Concepts of multiple state equilibria have great applicability to invasion and restoration ecology, as evidenced by the multitude of recent reviews on the topic. While the application of this theory to restoration is appealing, empirical investigations lag far behind the theoretical framework. There are few tests of whether exotic species can push a system across a threshold, resulting in an alternative stable state that is resilient to restoration. The goal of this proposed research is to directly test how multiple stable equilibria in communities relates to invasion at both local and regional scales.

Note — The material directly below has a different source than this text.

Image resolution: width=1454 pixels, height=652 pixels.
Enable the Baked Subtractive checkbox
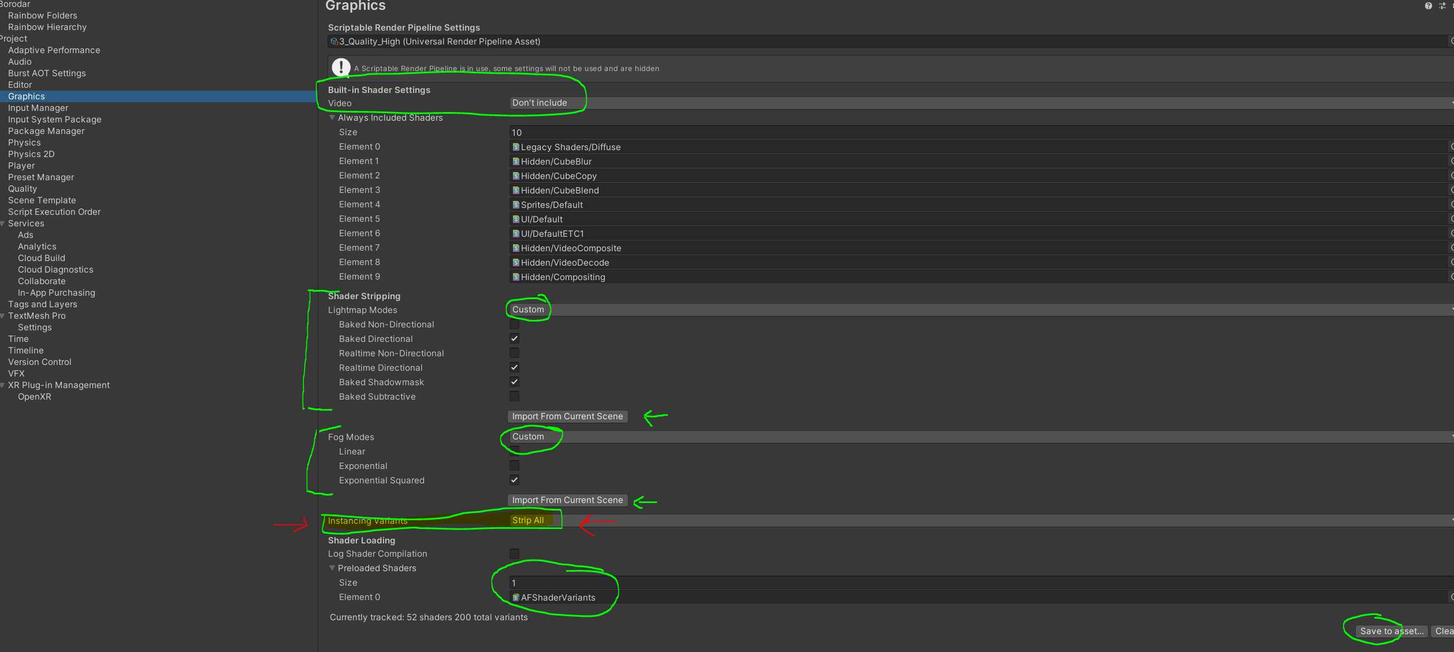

This project addresses the following questions: 1) How does environmental heterogeneity influence local interactions and regional coexistence of native and exotic species? 2) Are there environmental conditions where local multiple stable equilibria (MSE) between native and exotics exist? 3) Do positive feedbacks mediated by species effects on litter and soil microbial processes contribute to invasion dynamics? and 4) How do differences in colonization rates between natives and exotics influence local interaction dynamics? We focus our tests on California grasslands systems and one of the most widespread and persistent biological invasion in the US. Preliminary results suggest that patterns of species abundance are consistent with multiple stable states, that spatial refuges exist for both native and exotic species over an environmental gradient of nitrogen supply, that interactions between native and exotic species follow MSE dynamics, and that these interactions are driven by positive plant-soil feedbacks. We conduct  our experimental work at the South Coast Research and Extension Center  and the Irvine Ranch Land Reserve.

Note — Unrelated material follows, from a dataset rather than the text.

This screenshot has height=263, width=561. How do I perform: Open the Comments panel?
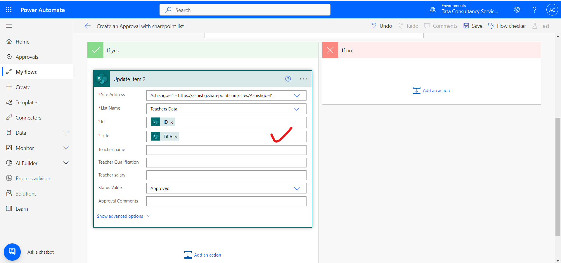click(427, 26)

We explore and explicitly test multiple state dynamics, a new way of thinking about invasion and dominance in ecological systems. Tests include reciprocal invasions into experimental monocultures with different nitrogen supply rates, plant-soil feedback greenhouse experiments, and a larger scale experiment to manipulate colonization dynamics. These experiments are enabling us to parameterize a spatial model of invasion that incorporates positive feedbacks and dispersal, advancing the link between theory and empirical evidence.